FIRST AMENDMENT TO THE HAMPTON ROADS BANKSHARES, INC.

EX-10.47 12 dex1047.htm FIRST AMENDMENT TO HAMPTON ROADS BANKSHARES, INC. 2006 STOCK INCENTIVE PLAN First Amendment to Hampton Roads Bankshares, Inc. 2006 Stock Incentive Plan

Exhibit 10.47

FIRST AMENDMENT

TO THE HAMPTON ROADS BANKSHARES, INC.

2006 STOCK INCENTIVE PLAN

THIS FIRST AMENDMENT (“Amendment”) to the Hampton Roads Bankshares, Inc. 2006 Stock Incentive Plan (“Plan”) made effective as of the 26th day of December 2008 by Hampton Roads Bankshares, Inc. (“Company”). All capitalized terms in this Amendment not otherwise defined shall have their respective meanings under the Plan.

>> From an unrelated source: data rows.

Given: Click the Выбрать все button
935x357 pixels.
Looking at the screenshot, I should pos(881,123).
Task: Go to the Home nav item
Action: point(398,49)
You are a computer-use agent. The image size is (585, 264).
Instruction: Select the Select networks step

WHEREAS, the Company wishes to amend the Plan to provide that all nonstatutory options shall be granted at no less than fair market value on the date of grant which has been consistent with the Company’s practice since January 1, 2005,

NOW, THEREFORE, the Company hereby adopts this Amendment upon the following terms and conditions:

 

  1. The last sentence of section 6(b) shall be replaced with the following:

The exercise price of a Nonstatutory Stock Option Award shall not be less than 100% of the Fair Market Value of the shares of Company Stock covered by the Option on the Date of Grant.

 

  2. Section 15(f) is added as follows:

(f) No Award shall be granted, deferred, accelerated, extended, paid out or modified under the Plan in a manner that would result in the imposition of an additional tax under Section 409A of the Code upon a Participant. In the event that (i) it is reasonably determined by the Committee that, as a result of Section 409A of the Code, payments in respect of any Award under the Plan may not be made at the time contemplated by the terms of the Plan or the relevant Award agreement, as the case may be, without causing Participant holding such Award to be subject to taxation under Section 409A of the Code, the Company will make such payment on the first day that would not result in the Participant incurring any tax liability under Section 409A of the Code, and (ii) at the time of a Participant’s termination of employment with the Company, such Participant is a “specified employee” as defined in Section 409A of the Code and the deferral of the commencement of any payments or benefits otherwise payable under the Plan as a result of such termination of employment is necessary in order to prevent any accelerated or additional tax under Section 409A of the Code, then the Company will defer the commencement of the payment of any such payments or benefits under the Plan (without any reduction in such payments or benefits ultimately paid or provided to the Participant) until the date that is six months following the Participant’s termination of employment with the Company (or the earliest date permitted under Section 409A of the Code).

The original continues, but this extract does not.